── Reading text ──

That is the catchy title of a recent article published in the British newspaper The Daily Telegraph that tells the story of Vickie Krevatin, who breastfeeds her four-year-old son Jessy because, she says, it alleviates his symptoms of attention deficit hyperactivity disorder (ADHD). You may remember Lynn Stuckey, who in 2000 went to the TV show “Good Morning America” to explain why she breastfed her older son. In her case, The Illinois state’s attorney’s office and the Department of Children and Family Services claimed that breast-feeding a first-grader was “sexual molestation”, but a family court judge disagreed. When her son was 8 years-old, he still nursed occasionally, even when she was not certain she was producing milk (story).
The American Academy of Pediatrics recommends breastfeeding exclusively for the first six months, then gradually introducing solid foods while continuing to breastfeed for at least six more months (to age 1) and after that for as long as mother and baby both want to. The World Health Organization recommends breastfeeding for at least two years.
Breastfeeding is one of the most effective ways to ensure child health and survival. “If every child was breastfed within an hour of birth, given only breast milk for their first six months of life, and continued breastfeeding up to the age of two years, about 800 000 child lives would be saved every year”, state Professor Robert Black and colleagues in a study published in the journal The Lancet. Listen to an interview with Professor Black here.
And yet, according to the U.S. Surgeon General, only 74.0 percent of American infants born in 2006 were ever breastfed. The goal is to increase that number to 81.9 percent by the year 2020. This requires effective strategies to overcome the numerous barriers to breastfeeding:
- Lack of Knowledge
A study reported that only 36 percent of women thought that breastfeeding would protect the baby against diarrhea. Another national survey found that only a quarter of the U.S. public agreed that feeding a baby with infant formula instead of breast milk increases the chances the baby will get sick.
- Social Norms
In the U.S., bottle feeding is viewed by many as the “normal” way to feed infants. Certain cultural beliefs and practices also contribute to what women consider to be normal feeding practices although some of these practices are not recommended today. The mistaken belief that, for babies, “big is healthy,” can lead to both formula feeding and inappropriate early introduction of solid foods.
- Poor Family and Social Support
Women with friends who have breastfed successfully are more likely to choose to breastfeed. On the other hand, negative attitudes of family and friends can pose a barrier to breastfeeding.

───
── Given records ──

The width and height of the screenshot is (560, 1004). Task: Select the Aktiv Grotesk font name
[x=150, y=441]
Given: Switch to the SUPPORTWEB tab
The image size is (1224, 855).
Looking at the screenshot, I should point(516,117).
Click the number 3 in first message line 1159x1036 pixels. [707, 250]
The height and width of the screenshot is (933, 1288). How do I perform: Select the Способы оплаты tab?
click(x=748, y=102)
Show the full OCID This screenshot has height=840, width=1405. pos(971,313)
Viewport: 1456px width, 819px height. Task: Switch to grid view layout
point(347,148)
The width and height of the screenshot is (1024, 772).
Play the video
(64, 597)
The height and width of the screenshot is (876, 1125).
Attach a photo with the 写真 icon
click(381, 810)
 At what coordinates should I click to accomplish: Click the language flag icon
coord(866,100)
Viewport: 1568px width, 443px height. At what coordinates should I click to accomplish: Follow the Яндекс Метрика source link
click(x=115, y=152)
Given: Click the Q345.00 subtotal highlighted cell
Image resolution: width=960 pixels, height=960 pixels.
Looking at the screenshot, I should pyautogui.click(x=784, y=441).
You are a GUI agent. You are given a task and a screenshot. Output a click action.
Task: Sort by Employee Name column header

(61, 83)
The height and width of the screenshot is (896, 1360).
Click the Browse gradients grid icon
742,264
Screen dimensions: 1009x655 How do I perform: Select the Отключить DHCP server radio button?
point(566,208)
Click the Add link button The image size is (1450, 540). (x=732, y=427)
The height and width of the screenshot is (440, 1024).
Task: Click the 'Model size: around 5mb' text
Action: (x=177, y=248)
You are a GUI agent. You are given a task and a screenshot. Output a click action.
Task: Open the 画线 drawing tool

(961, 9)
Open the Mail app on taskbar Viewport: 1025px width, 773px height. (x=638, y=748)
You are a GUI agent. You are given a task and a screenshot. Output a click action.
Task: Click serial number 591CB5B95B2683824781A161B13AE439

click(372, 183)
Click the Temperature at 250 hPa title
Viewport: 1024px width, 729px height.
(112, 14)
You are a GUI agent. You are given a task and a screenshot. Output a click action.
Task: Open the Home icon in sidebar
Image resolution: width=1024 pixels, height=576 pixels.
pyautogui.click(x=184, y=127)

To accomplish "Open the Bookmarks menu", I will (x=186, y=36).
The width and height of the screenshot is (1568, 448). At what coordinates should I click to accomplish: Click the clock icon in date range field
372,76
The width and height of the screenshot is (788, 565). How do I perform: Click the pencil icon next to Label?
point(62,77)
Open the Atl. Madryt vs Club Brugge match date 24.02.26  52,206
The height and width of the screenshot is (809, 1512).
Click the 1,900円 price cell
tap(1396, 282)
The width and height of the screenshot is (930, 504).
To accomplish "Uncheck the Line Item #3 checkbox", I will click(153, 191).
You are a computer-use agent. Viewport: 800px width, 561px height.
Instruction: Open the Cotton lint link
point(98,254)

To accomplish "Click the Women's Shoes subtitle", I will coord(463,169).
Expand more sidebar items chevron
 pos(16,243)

───

### Problem 1
Check each statement against the breastfeeding text and answer yes or no, quoting the words of the text that decide it.
(a) The World Health Organization recommends breastfeeding for at least two years.
(b) The American Academy of Pediatrics recommends breastfeeding exclusively for the first year.
(c) A family court judge agreed that breastfeeding a first-grader was "sexual molestation."
### Problem 2
According to the breastfeeding text, what share of American infants born in 2006 were ever breastfed?
### Problem 3
Please continue the breastfeeding text, starting right after its last sentence.

### Exercise response 1
(a) Yes: "The World Health Organization recommends breastfeeding for at least two years."
(b) No: "breastfeeding exclusively for the first six months"
(c) No: "but a family court judge disagreed."

### Exercise response 2
74.0 percent, according to the U.S. Surgeon General.

### Exercise response 3
A study found that only 43 percent of adults believe that women should have the right to breastfeed in public places. Restaurant and shopping center managers have reported that they would either discourage breastfeeding anywhere in their facilities or would suggest that breastfeeding mothers move to an area that was more secluded.
- Lactation Problems
Frequently cited problems with breastfeeding include sore nipples, engorged breasts, mastitis, leaking milk, pain, and failure to latch on by the infant. One national study on feeding practice found that about 50 percent of mothers cited insufficient milk supply as their reason for stopping breastfeeding.
- Employment and Child Care
Women often face inflexibility in their work hours and locations and a lack of privacy for breastfeeding or expressing milk, have no place to store expressed breast milk, are unable to find child care facilities at or near the workplace, face fears over job insecurity, and have limited maternity leave benefits. The Patient Protection and Affordable Care Act requires employers to provide unpaid, reasonable break time for an employee to express breast milk for a year after her child’s birth. More information can be found here.
- Barriers Related to Health Services
Studies have identified major deficits relevant to breastfeeding in hospital policies and clinical practices, including a low priority given to support for breastfeeding and education about it, inappropriate routines and provision of care, fragmented care, and inadequate hospital facilities for women who are breastfeeding.
So, for how long should you breastfeed? Most experts agree that you should breastfeed at least the first six months, then gradually introduce solid foods while continuing to breastfeed for at least six more months (to age 1) and up to eighteen more months (to age 2). Breastfeeding beyond age 2 may be advisable on a case-by-case basis but is rare.